Project 5b: The Small File Optimization

Notes

Start with this kernel, not the usual one: ~cs537-1/ta/xv6/xv6.fspatch.tar.gz

5/2: The semantics of a write() should follow those of typical Unix systems. That is, if you try to write 100 bytes to a small file, the first 52 bytes should be written to the file, and the return value should indicate that 52 bytes are written. Similarly, if the file is already 10 bytes in size, and then someone issues a 100-byte write, 42 bytes should be written and 42 returned. Writes after the file is full (unless truncated) should fail and return an error (-1).

Overview

In this project, you'll be changing the existing xv6 file system to add high-performance support for small files. This type of optimization has been explored in the literature (see here for example) and now you can explore it, in some limited form, in this project.

The basic idea is simple: if you have a small file (say, just a few bytes in size), instead of allocating a data block for it, instead just store the data itself inside the inode, thus speeding up access to the small file (as well as saving some disk space). Because the inode has some number of slots for block addresses (specifically, NDIRECT for direct pointers, and 1 more for an indirect pointer), you should be able to store (NDIRECT + 1) * 4 bytes in the inode for these small files (52 bytes or less).

To make life a little easier for you, we will create a new file type that is specifically called a T_SMALLFILE. This will let your code recognize that the file being accessed is indeed a small file and act differently than the normal case. There will also be a new flag used to create these small files, O_SMALLFILE. More details below.

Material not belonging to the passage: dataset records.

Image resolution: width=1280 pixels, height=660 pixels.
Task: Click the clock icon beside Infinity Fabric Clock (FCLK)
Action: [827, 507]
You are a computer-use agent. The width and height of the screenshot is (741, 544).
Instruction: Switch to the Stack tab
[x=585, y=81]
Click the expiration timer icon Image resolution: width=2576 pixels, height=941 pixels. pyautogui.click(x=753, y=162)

Thus, you'll have to be able to handle a new flag to open() (O_SMALLFILE), which, when passed to open(), should make sure to create the file as not a T_FILE (normal file) but rather as a T_SMALLFILE. Then, you'll have to modify the read and write paths to be able to read and write from these small files. You'll also have to check for errors; for example, you'll have to return errors when the user tries to make the small file bigger than the (NDIRECT+1)*4 bytes.

Details

To start, look in include/stat.h. You'll have to add the T_SMALLFILE in there, and define it to be 4, e.g.

#define T_SMALLFILE 4
This will let us determine if the file being accessed is indeed one of these small files.

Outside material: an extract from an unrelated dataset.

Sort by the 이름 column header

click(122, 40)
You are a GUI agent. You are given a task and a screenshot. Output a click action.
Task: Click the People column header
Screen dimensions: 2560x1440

You also need to poke around to find where a new flag to open should be defined. You'll find that include/fcntl.h has these definitions. You'll need to add:

#define O_SMALLFILE 0x400
in there. Note: these must be followed exactly, or tests will not work.

Then you need to go about following the read/write paths to see where to make your changes. Start in kernel/sysfile.c (looking at sys_open() and sys_write(), as well as create()), and follow through the read and write paths to kernel/file.c and eventually kernel/fs.c. In that last file, make sure to understand readi() and writei(), as well as the inode update routine iupdate().

There is no need to do any of this for directories; they should remain as is.

Note that a real file system likely wouldn't create a new file type (T_SMALLFILE) for this type of optimization; rather, it would store small files' data in the inode, and then, when the file grew beyond what fits in the inode, it would allocate data blocks and put all the data in there. In this project, small files always just use the inode to store data, and are not allowed to grow beyond what fits in there. This simplification is in place to make your life easier.

The Code

The code (and associated README) can be found in ~cs537-1/ta/xv6/ . Everything you need to build and run and even debug the kernel is in there, as before.